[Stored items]
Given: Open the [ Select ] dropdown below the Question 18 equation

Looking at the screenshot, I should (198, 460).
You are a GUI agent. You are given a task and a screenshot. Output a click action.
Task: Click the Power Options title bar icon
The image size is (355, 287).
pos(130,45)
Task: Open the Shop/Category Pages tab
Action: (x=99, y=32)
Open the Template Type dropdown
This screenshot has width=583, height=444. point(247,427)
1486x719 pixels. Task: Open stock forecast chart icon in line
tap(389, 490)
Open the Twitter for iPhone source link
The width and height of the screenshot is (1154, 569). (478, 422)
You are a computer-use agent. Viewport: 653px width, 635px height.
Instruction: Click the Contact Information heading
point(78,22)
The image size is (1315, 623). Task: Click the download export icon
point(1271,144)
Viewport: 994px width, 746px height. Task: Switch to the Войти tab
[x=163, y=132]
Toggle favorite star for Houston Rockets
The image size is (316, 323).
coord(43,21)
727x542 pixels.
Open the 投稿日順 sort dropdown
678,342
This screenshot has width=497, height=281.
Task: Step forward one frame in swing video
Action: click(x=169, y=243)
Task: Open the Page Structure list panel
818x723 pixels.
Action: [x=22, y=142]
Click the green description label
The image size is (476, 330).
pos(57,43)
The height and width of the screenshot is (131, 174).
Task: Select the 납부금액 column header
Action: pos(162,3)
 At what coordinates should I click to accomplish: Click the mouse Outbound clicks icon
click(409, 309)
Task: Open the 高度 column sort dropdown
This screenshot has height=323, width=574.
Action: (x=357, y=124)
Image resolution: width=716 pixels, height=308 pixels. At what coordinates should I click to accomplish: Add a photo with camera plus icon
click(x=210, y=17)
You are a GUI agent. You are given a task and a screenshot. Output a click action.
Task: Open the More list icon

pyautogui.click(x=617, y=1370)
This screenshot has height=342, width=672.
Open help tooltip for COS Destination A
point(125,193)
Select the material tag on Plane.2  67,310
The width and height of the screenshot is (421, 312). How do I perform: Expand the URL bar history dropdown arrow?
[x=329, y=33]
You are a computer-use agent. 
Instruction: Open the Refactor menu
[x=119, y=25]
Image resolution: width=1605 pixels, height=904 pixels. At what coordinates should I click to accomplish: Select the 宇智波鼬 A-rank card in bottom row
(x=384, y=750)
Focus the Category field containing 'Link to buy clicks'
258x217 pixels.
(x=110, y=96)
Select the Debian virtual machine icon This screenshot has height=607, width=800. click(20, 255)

## WHAT YOU ARE ASKED TO DO
Start at the line containing "Task: Open the More list icon" and copy each line through the last one in the records, exactly and with nothing added.

## YOUR SOLUTION
Task: Open the More list icon

pyautogui.click(x=617, y=1370)
This screenshot has height=342, width=672.
Open help tooltip for COS Destination A
point(125,193)
Select the material tag on Plane.2  67,310
The width and height of the screenshot is (421, 312). How do I perform: Expand the URL bar history dropdown arrow?
[x=329, y=33]
You are a computer-use agent. 
Instruction: Open the Refactor menu
[x=119, y=25]
Image resolution: width=1605 pixels, height=904 pixels. At what coordinates should I click to accomplish: Select the 宇智波鼬 A-rank card in bottom row
(x=384, y=750)
Focus the Category field containing 'Link to buy clicks'
258x217 pixels.
(x=110, y=96)
Select the Debian virtual machine icon This screenshot has height=607, width=800. click(20, 255)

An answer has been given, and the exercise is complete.